I tifosi italiani potranno tifare solo per Mandzukic, Perisic, Matuidi, Brozovic o magari Pogba, ma non per un fischietto tricolore. Il fiorentino Gianluca Rocchi, che era uno dei candidati per dirigere la finalissima dei Mondiali di calcio a Mosca tra Francia e Croazia, non è stato prescelto dalla Fifa per arbitrare l’ultimo atto al Luzhniki Stadium della capitale russa.

Il direttore di gara fiorentino, con ogni probabilità, ha pagato l’orientamento della Fifa di bilanciare la presenza in campo con appartenenti a Federazioni non europee, visto che la terna prescelta è argentina, con Nestor Pitana che fischierà il match più importante della propria carriera.

Ma c’è dell’altro, poichè nella valutazione complessiva dei vertici del calcio mondiale può avere influito anche il fatto che l’ultima finale iridata era stata diretta proprio da un italiano, Nicola Rizzoli, quattro anni fa sul terreno del Maracana di Rio de Janeiro (in campo Germania e Argentina).
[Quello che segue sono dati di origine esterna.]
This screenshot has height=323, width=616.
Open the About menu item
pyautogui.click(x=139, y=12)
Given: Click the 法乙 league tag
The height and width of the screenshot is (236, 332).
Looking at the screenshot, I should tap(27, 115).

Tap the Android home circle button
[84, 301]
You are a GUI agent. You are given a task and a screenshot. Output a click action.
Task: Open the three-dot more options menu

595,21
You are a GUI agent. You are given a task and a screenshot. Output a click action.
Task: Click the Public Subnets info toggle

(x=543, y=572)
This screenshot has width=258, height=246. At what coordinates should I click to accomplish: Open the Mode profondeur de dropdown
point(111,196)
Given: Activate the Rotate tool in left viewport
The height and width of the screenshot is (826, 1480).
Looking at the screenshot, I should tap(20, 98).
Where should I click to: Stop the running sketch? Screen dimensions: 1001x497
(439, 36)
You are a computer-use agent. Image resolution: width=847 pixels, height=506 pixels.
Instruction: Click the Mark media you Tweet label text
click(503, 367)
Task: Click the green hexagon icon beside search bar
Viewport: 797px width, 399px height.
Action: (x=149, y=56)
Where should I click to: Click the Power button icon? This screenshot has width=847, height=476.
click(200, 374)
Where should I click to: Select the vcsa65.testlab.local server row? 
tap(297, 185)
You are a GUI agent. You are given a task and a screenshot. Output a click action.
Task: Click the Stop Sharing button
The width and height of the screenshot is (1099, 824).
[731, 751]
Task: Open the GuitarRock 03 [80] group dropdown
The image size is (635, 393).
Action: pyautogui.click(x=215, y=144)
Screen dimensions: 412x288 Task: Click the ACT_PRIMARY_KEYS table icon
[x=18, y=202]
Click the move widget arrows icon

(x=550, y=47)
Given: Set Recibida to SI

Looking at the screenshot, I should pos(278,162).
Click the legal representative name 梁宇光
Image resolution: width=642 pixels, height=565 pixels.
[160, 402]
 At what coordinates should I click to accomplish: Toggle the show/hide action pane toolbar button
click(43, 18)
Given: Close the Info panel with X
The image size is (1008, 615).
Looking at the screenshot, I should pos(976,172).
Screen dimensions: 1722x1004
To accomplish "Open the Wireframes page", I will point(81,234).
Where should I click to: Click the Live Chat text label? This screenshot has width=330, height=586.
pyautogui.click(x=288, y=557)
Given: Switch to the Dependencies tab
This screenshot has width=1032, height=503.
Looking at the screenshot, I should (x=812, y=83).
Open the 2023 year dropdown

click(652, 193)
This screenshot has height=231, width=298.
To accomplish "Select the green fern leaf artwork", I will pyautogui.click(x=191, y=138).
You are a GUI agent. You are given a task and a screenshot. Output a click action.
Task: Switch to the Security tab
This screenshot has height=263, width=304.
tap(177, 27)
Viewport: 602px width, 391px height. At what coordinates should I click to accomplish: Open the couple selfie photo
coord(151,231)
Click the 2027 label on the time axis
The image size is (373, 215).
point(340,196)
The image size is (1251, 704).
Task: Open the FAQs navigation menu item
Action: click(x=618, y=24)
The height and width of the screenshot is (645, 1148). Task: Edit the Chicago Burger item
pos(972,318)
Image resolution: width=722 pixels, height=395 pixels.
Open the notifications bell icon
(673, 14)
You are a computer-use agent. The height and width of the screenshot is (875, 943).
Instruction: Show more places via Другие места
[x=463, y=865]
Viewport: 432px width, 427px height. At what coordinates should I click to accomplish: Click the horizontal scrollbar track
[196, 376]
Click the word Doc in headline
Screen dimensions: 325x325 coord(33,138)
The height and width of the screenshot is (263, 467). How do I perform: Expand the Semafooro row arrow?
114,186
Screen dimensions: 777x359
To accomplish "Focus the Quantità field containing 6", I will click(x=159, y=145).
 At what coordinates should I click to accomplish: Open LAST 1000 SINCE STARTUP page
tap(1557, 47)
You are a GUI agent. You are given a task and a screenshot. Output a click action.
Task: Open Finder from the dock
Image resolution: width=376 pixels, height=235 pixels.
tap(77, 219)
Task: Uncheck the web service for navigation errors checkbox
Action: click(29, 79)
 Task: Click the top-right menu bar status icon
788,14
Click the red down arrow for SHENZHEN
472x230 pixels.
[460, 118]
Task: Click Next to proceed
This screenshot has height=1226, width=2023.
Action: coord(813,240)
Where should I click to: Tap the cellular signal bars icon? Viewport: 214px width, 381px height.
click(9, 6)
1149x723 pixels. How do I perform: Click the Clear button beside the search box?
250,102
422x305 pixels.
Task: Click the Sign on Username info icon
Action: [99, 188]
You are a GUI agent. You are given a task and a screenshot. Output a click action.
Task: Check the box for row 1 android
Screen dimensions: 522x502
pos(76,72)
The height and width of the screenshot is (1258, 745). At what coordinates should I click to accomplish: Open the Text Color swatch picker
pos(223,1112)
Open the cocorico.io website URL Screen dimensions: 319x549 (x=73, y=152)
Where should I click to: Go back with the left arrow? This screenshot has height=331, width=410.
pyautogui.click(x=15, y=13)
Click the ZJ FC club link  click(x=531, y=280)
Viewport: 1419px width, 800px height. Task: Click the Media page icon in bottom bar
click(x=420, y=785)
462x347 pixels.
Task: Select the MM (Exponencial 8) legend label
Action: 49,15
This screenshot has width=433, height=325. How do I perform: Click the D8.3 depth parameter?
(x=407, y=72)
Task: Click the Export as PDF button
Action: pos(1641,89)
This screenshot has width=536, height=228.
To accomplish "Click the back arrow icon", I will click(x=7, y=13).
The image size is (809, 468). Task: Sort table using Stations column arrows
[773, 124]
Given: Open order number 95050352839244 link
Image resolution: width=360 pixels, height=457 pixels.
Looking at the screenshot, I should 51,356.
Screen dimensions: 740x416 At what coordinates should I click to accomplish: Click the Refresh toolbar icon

Prima di lui, in epoca recente, era toccato a Pierluigi Collina nel Mondiale 2002 (Brasile-Germania), disputato fra Corea del Sud e Giappone. Oltre a Pitana, Rocchi e Faghani, al quale è andata la finale per il terzo posto, c’era anche il brasiliano Sandro Ricci nella rosa dei candidati per la finalissima di domenica.

Pitana in questo Mondiale ha già arbitrato la partita inaugurale Russia-Arabia Saudita, Messico-Svezia, Croazia-Danimarca e Uruguay-Francia.